WHAT IS REQUIRED.
Reproduce the part of the passage on rocket motor nozzles and igniters starting with "The rotatable nozzle" and going on through "the Polaris missile.".
━━━ QUOTED PASSAGE
The gimbaled nozzle is an extension of the hinged nozzle; the thrust pins about which the nozzle pivots are themselves mounted in a rotating assembly that pivots about another set of thrust pins which are located 90° around the nozzle from the first set. This gives the nozzle omniaxial motion capability. This approach also has high deflection capability but requires a large envelope for packaging the gimbal mechanism. The gimbaled nozzle has been tested on the ground and in flight but has not been in production.

The rotatable nozzle is a canted nozzle mounted on a rolling bearing so that it can pivot about the motor centerline. Its main advantage is the low actuating force required. However, it is limited to motors that have multiple nozzles because movement of the nozzle induces pitch, yaw, and roll moments that must be balanced by the other nozzle. Another drawback is that the rotational deflection required is much larger than the actual vector angle achieved. This was an operational system for the Polaris missile.

Igniter

The purpose of the igniter is to provide the heat and pressure rapidly needed to start propellant combustion. Figure 6 shows a typical solid propellant rocket motor that has an axial flow igniter and some of the factors that affect motor ignition. These factors include igniter location, mass flow rate and action time of the igniter, impingement of the igniter output on the propellant surface, propellant grain geometry, combustion chamber free volume, and nozzle throat size.
━━━━━━
━━━ RECORDS
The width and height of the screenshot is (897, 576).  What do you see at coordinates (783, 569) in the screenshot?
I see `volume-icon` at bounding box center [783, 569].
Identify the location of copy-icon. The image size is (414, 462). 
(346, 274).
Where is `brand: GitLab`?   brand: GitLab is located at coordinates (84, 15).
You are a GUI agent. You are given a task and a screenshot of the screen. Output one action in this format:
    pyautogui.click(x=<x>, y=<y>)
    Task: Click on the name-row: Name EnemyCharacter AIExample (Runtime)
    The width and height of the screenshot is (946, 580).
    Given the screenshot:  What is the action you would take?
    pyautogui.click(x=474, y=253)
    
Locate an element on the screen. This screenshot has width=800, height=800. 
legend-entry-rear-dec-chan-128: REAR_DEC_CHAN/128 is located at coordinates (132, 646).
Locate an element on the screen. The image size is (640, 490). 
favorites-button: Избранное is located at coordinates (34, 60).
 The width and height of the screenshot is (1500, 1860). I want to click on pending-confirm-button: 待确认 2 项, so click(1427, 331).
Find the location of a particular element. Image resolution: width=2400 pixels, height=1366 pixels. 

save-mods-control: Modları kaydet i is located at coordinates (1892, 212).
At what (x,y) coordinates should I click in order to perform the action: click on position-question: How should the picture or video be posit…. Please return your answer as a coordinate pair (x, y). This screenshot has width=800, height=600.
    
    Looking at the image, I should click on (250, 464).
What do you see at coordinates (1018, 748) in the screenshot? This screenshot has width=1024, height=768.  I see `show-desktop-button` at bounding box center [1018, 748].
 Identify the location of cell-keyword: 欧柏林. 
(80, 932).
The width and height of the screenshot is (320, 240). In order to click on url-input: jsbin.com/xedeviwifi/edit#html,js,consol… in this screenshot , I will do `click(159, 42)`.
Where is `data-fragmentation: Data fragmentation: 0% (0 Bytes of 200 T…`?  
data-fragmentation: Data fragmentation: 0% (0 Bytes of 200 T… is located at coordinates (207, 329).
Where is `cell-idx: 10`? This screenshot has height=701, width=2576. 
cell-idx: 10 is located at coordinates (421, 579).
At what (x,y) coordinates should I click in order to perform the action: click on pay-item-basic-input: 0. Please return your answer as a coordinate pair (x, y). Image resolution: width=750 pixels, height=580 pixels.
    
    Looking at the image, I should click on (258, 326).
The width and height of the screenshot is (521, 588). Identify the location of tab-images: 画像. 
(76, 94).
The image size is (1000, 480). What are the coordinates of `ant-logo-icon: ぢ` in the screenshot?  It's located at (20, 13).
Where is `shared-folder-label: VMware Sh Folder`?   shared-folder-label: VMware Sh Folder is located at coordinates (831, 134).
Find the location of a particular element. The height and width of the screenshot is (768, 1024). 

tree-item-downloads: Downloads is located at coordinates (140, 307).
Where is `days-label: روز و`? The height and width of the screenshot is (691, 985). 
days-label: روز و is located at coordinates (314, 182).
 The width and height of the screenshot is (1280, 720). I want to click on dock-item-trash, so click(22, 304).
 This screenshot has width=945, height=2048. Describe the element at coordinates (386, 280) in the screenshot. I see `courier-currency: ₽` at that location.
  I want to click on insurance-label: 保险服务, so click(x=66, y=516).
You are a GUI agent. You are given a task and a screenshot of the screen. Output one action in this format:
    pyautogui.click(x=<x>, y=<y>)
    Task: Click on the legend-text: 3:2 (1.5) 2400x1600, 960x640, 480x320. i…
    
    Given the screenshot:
━━━━━━
RESULT OF THE EXERCISE.
The rotatable nozzle is a canted nozzle mounted on a rolling bearing so that it can pivot about the motor centerline. Its main advantage is the low actuating force required. However, it is limited to motors that have multiple nozzles because movement of the nozzle induces pitch, yaw, and roll moments that must be balanced by the other nozzle. Another drawback is that the rotational deflection required is much larger than the actual vector angle achieved. This was an operational system for the Polaris missile.